Cote et al. (2012) identified the relationships between nurses’ intention to integrate research findings into clinical decision-making to the prediction of beliefs of the moral norm, control beliefs, and normative beliefs. Study results from Cote et al. (2012) showed that moral norms, perceived behavioral controls, normative beliefs, and past behaviors appear to be the variables that can predict nurses’ intention to integrate research findings into clinical decision-making.  Findings also revealed that the moral norm was identified as the most important predictor of nurses’ intention to integrate research evidence into their clinical decision-making. Moral norm is culturally affiliated so a question arises from isolating the variable moral to be the most important predictor of nurses’ intentions to integrate research evidence into their clinical decision-making. The question being, whose culture is moral norm referencing to?

Normative and control beliefs and past behavior also contributed to predicting nurses’ intentions. In prospect of interventions, Cote et al. (2012) cautioned that emphasis should be placed on the fact that nurses have important responsibilities in the healthcare system, given that their behavior can have major consequences on the health of others while avoiding a blaming discourse. The only control belief that was significantly associated with nurses’ intention to integrate research findings into their practice was the applicability of these findings to the reality of nursing practice, suggesting that interventions promoting translation of research findings should ensure their relevance to the specialty of nursing practices and to place it in a particular context to the specific clinical environment. Cote et al.’s (2012) study findings isolating variables that can predict nurses’ intention to integrate research findings into clinical decision-making is a significant move forward in understanding determinants of nurses’ intention to integrate research evidence into their clinical decision-making. In fact, the moral norm is perceived by individuals as a feeling of moral obligation towards performing a given behavior (Cote et al., 2012). Cote et al.’s (2012) study findings that moral norm is the most important predictor of nurses’ intention to integrate research evidence into their clinical decision-making is worth exploring to determine if this predictor variable moral norm can help educators identify concrete programs, or to make policy recommendations.

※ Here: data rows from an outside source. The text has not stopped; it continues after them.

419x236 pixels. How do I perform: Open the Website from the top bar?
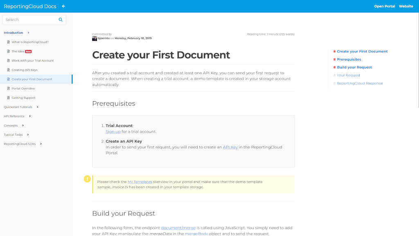[x=406, y=6]
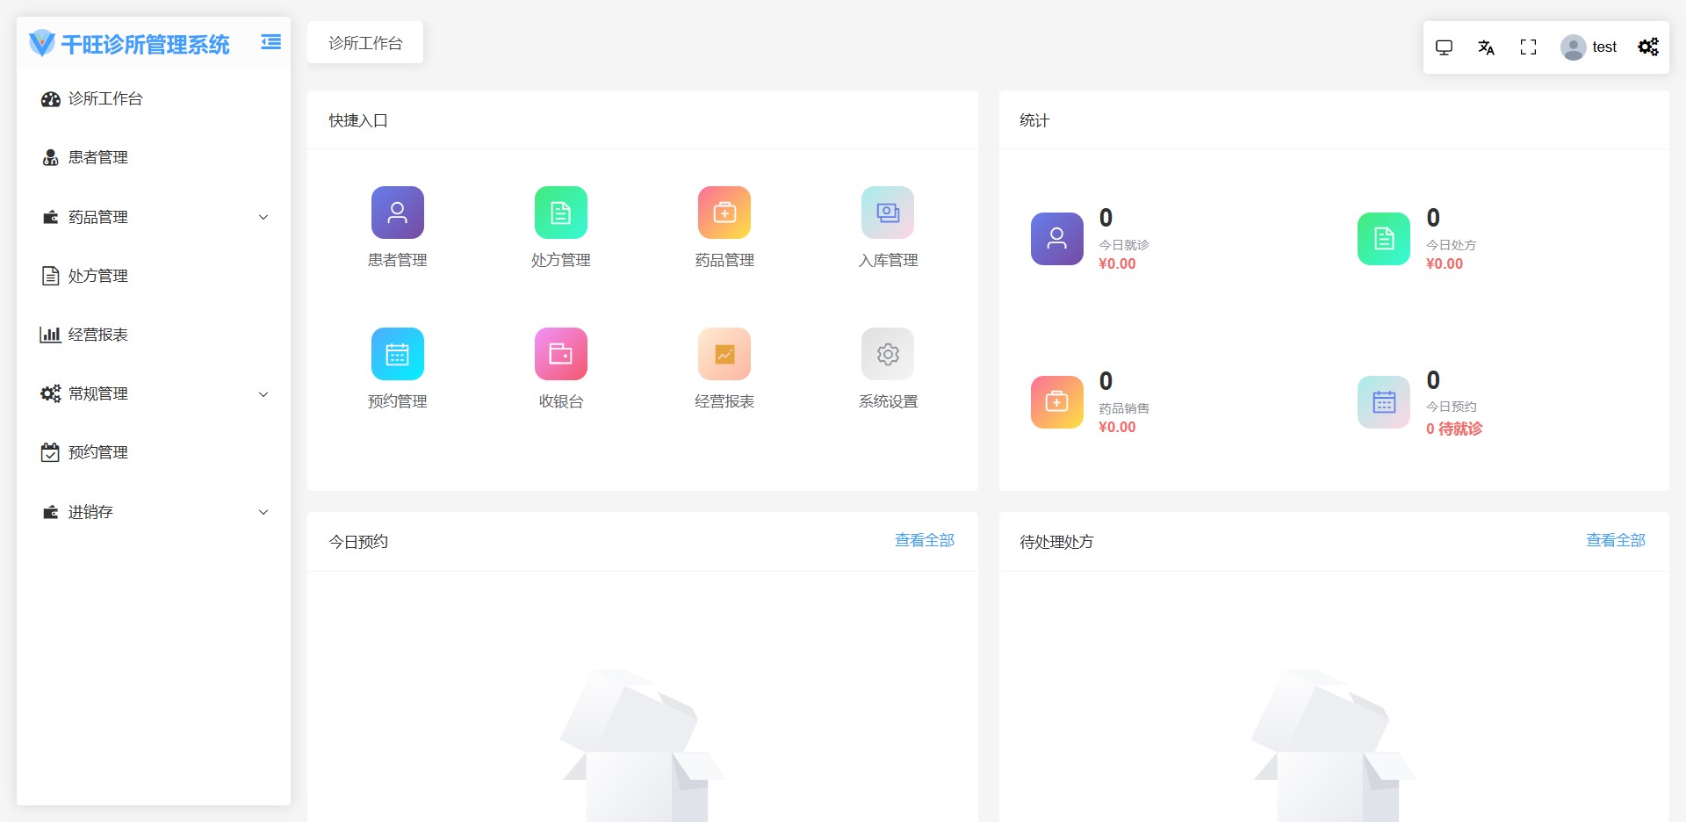This screenshot has height=822, width=1686.
Task: Click 查看全部 link in 今日预约 panel
Action: (924, 540)
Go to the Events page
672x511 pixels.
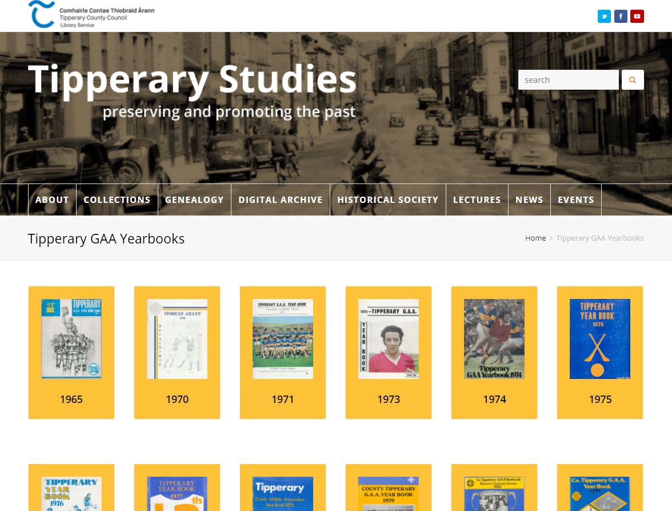[x=575, y=199]
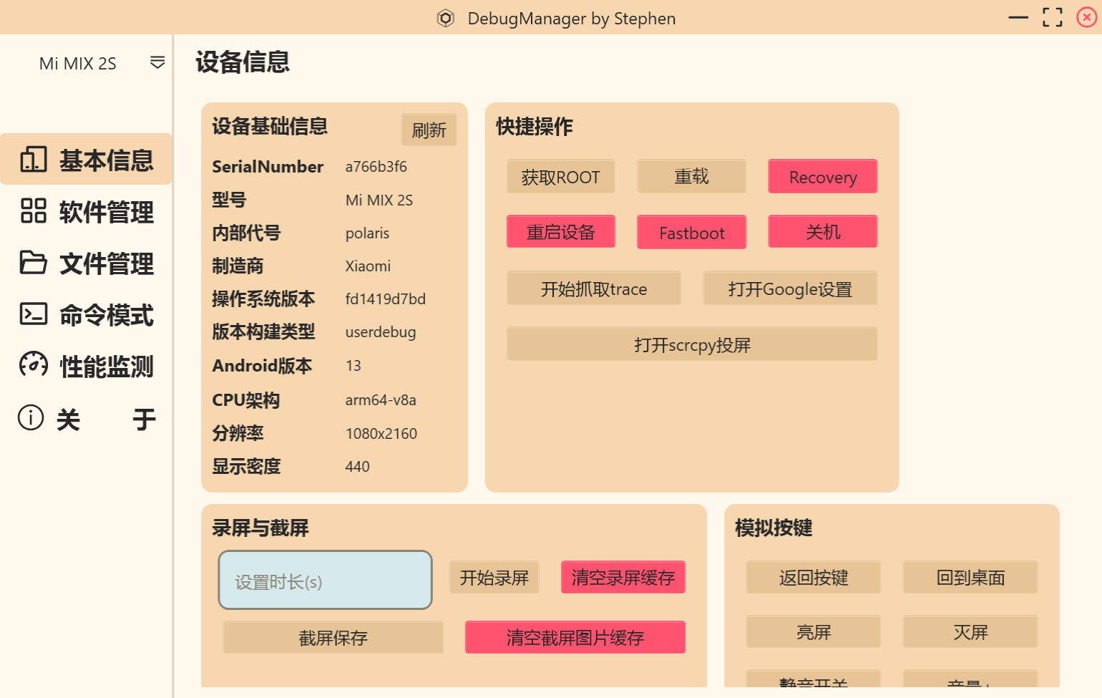Screen dimensions: 1102x698
Task: Expand the Mi MIX 2S device dropdown
Action: pos(157,63)
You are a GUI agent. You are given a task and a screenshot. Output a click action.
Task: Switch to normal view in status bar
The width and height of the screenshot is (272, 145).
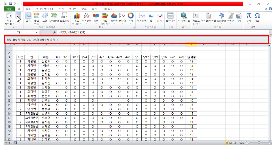(x=227, y=142)
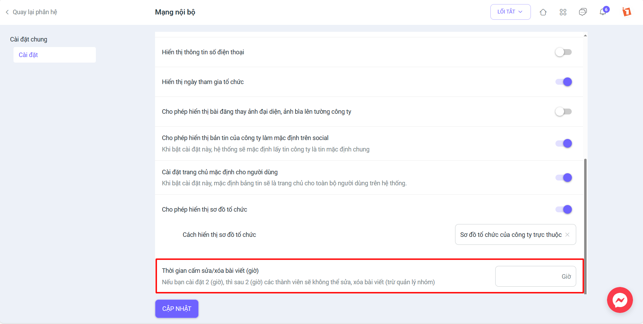Click the back arrow beside Quay lại phân hệ
This screenshot has width=643, height=324.
click(x=7, y=12)
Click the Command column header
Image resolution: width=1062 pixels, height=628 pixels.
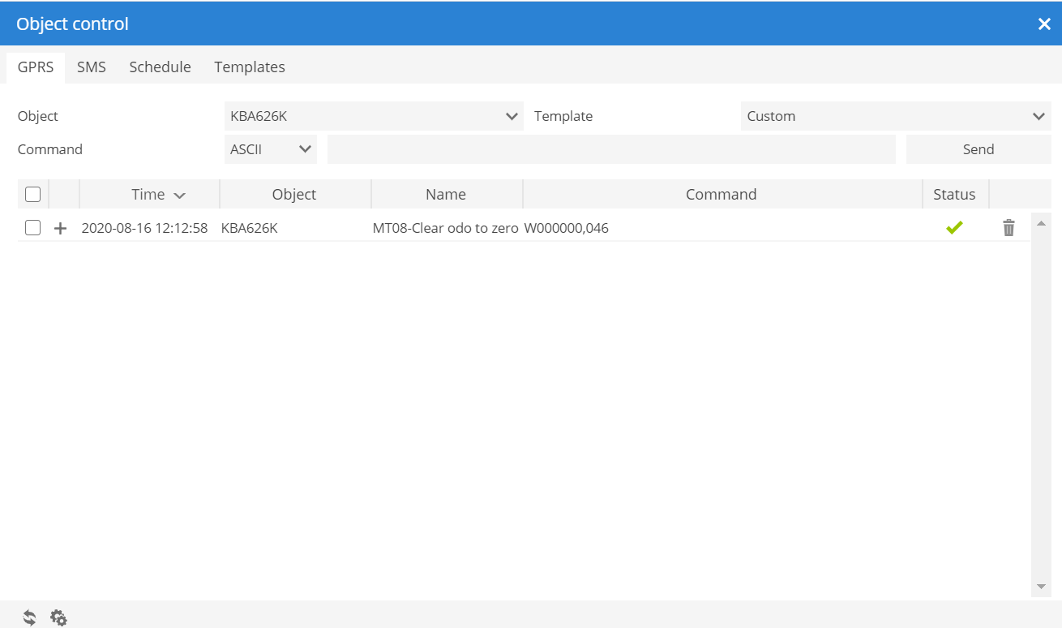pos(721,195)
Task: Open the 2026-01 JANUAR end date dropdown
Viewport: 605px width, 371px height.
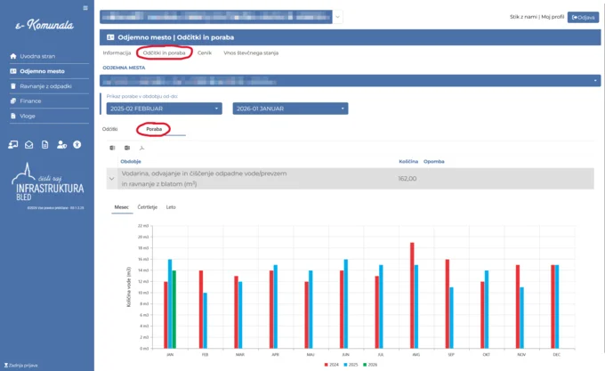Action: 290,109
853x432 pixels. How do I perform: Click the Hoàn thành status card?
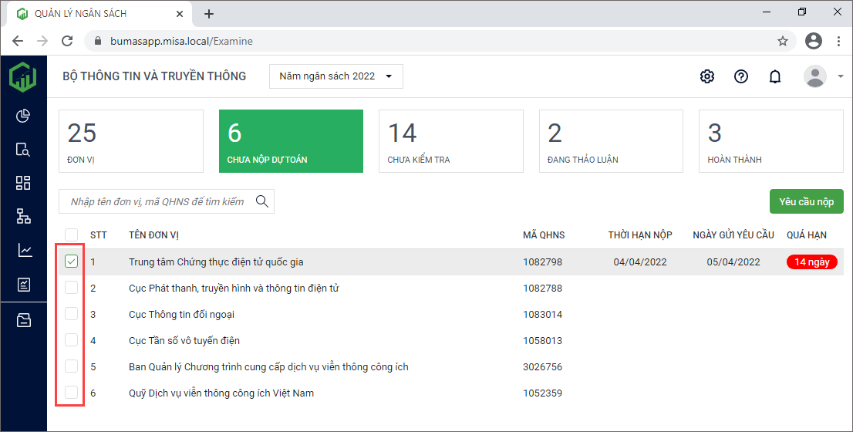[x=770, y=141]

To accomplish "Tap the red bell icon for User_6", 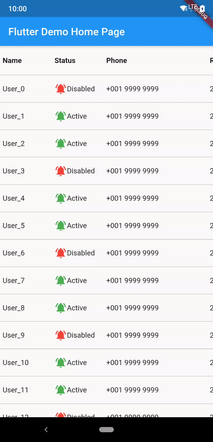I will point(61,253).
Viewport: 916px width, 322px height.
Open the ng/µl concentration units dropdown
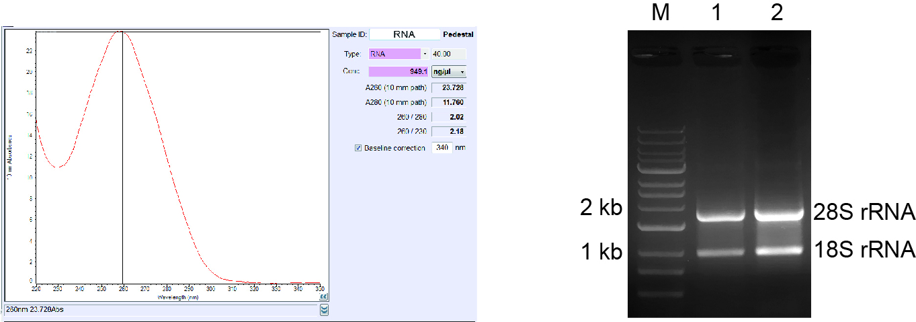tap(448, 71)
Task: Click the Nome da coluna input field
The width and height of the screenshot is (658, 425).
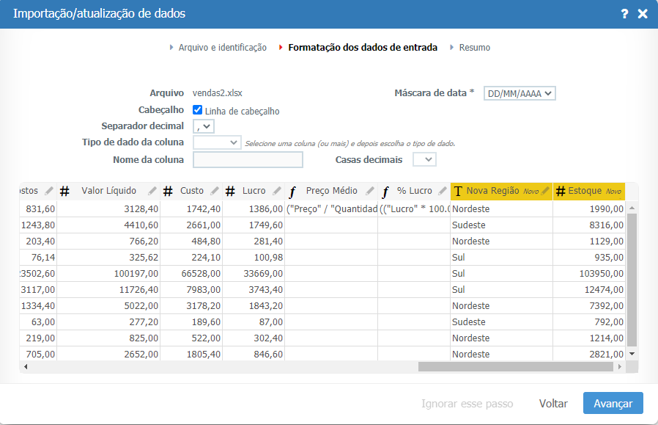Action: coord(248,160)
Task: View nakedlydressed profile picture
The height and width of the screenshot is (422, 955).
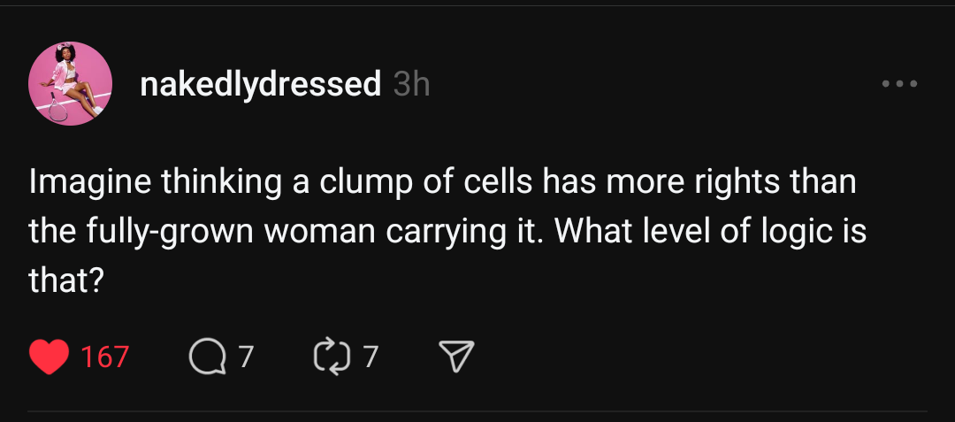Action: coord(71,84)
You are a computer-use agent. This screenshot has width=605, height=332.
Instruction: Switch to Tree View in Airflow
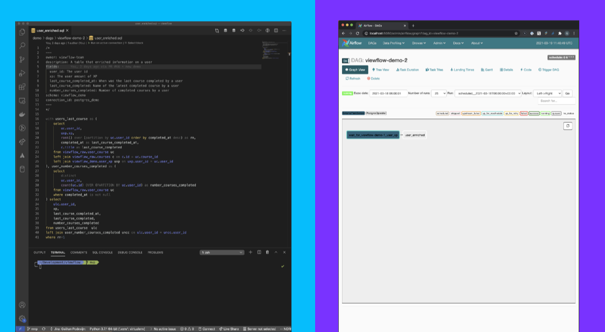(380, 69)
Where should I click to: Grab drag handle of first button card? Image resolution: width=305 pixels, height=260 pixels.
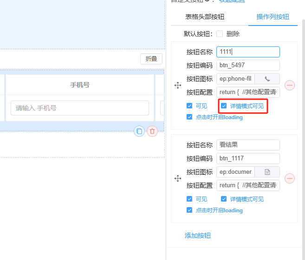tap(177, 85)
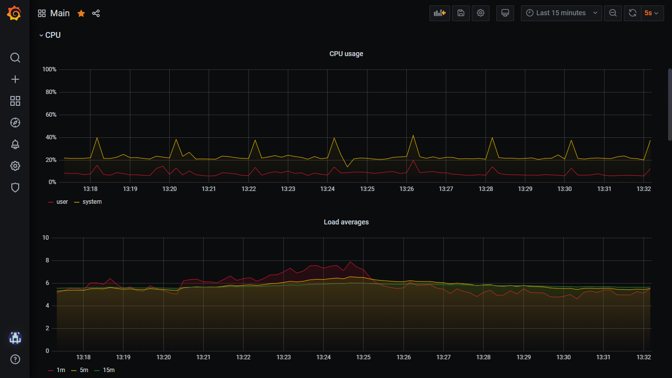Collapse the CPU row
The image size is (672, 378).
pyautogui.click(x=50, y=35)
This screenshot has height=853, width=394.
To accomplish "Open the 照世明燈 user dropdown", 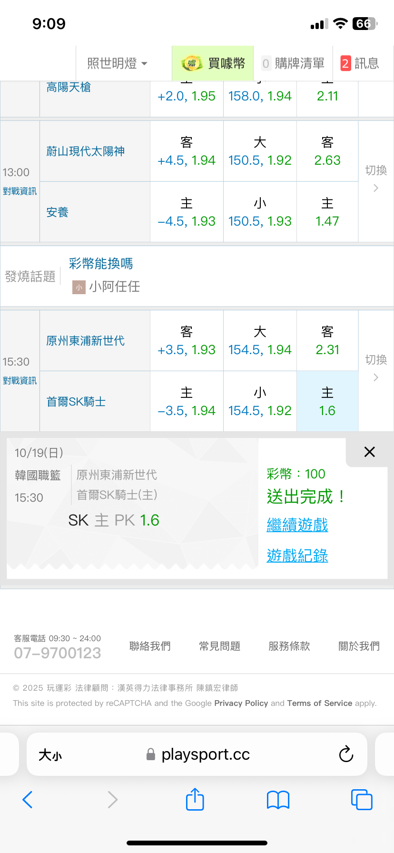I will coord(117,63).
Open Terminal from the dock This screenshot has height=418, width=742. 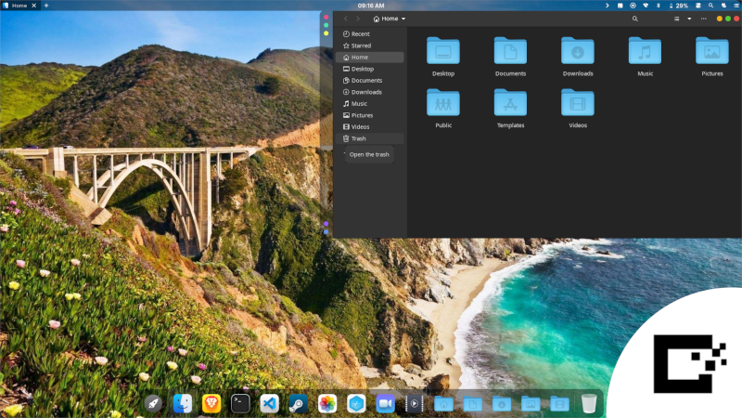point(240,403)
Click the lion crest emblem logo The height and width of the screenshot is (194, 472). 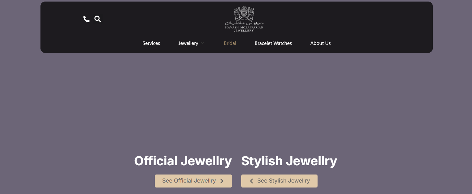(244, 13)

Findings from the Mulready-Shick et al. (2013) study provided evidence from student nurses’ perspective. The DEU faculty-nurse-student partnership provided students with superior clinical education experiences. It is believed that students immersed in nursing work in the environment of practice alongside these specifically trained, experienced nurses are afforded more opportunities for practice of essential cognitive and psychomotor skills than traditional groups or preceptor models of clinical education (Mulready-Shick et al. (2013). Another finding from the Mulready-Shick et al. (2013) study is that students educated in the DEU report significantly greater growth in clinical learning, more favorably rate instructor quality, and unit learning opportunities, and demonstrate greater opportunities in developing important professional competencies.